▸ Aufgabenstellung 1: Gib aus der Auflistung unten den Abschnitt von der Zeile mit „You are a computer-use“ bis einschließlich der Zeile mit „Instruction: Refresh the“ unverändert wieder.

1997 erreichten die "Hippies" sogar einen Weltrekord, und zwar für die meistgespielten Auftritte innerhalb von 24 Stunden. Die Wahl zur "auffälligsten Band" Berlins war dann wohl nur noch eine Formsache...

Jüngst wurde auch der deutsch-französische Fernsehsender ARTE auf die Hippies aufmerksam und widmete ihnen ein 60-minütiges Porträt, das auch die expermintelle Seite der bunten Truppe herausstellte: "Sexy Ambient Hippies", ein in loser Folge immer wieder aufgegriffenes Projekt, bei dem die Hippies gemeinsam mit Musikern aus der House-, Ambient- und Elektronik-Szene auftreten.

▸ Daten zur Aufgabe:
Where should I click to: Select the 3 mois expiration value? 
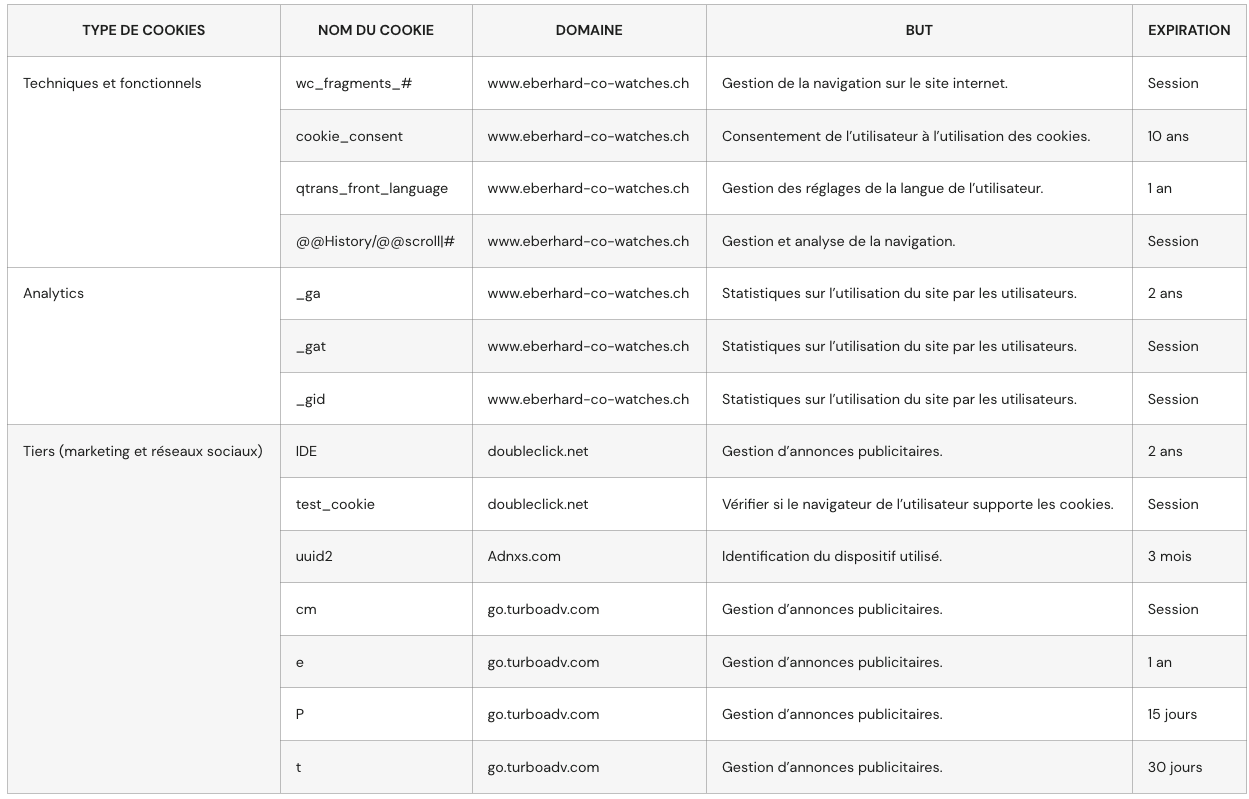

==

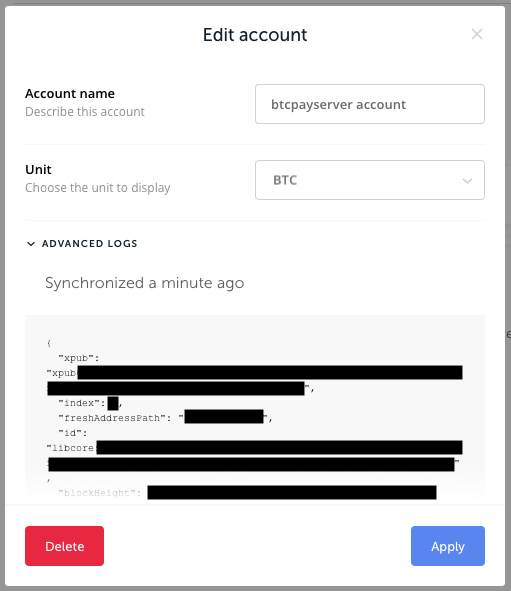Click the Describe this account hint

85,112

--

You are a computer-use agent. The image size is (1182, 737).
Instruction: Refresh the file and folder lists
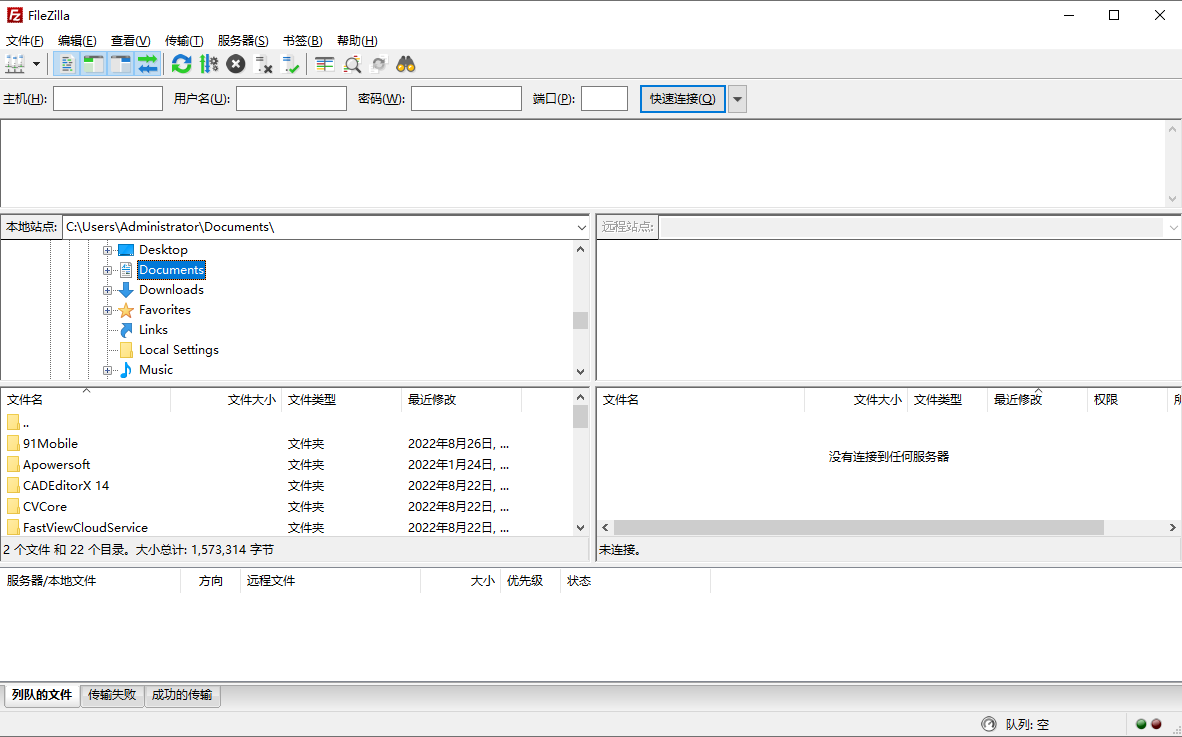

▸ Aufgabenstellung 2: Schreibe den Text über die Hippies vollständig und unverändert ab.

▸ Richtige Lösung 1:
You are a computer-use agent. The image size is (1182, 737).
Instruction: Refresh the file and folder lists

▸ Richtige Lösung 2:
1997 erreichten die "Hippies" sogar einen Weltrekord, und zwar für die meistgespielten Auftritte innerhalb von 24 Stunden. Die Wahl zur "auffälligsten Band" Berlins war dann wohl nur noch eine Formsache...

Jüngst wurde auch der deutsch-französische Fernsehsender ARTE auf die Hippies aufmerksam und widmete ihnen ein 60-minütiges Porträt, das auch die expermintelle Seite der bunten Truppe herausstellte: "Sexy Ambient Hippies", ein in loser Folge immer wieder aufgegriffenes Projekt, bei dem die Hippies gemeinsam mit Musikern aus der House-, Ambient- und Elektronik-Szene auftreten.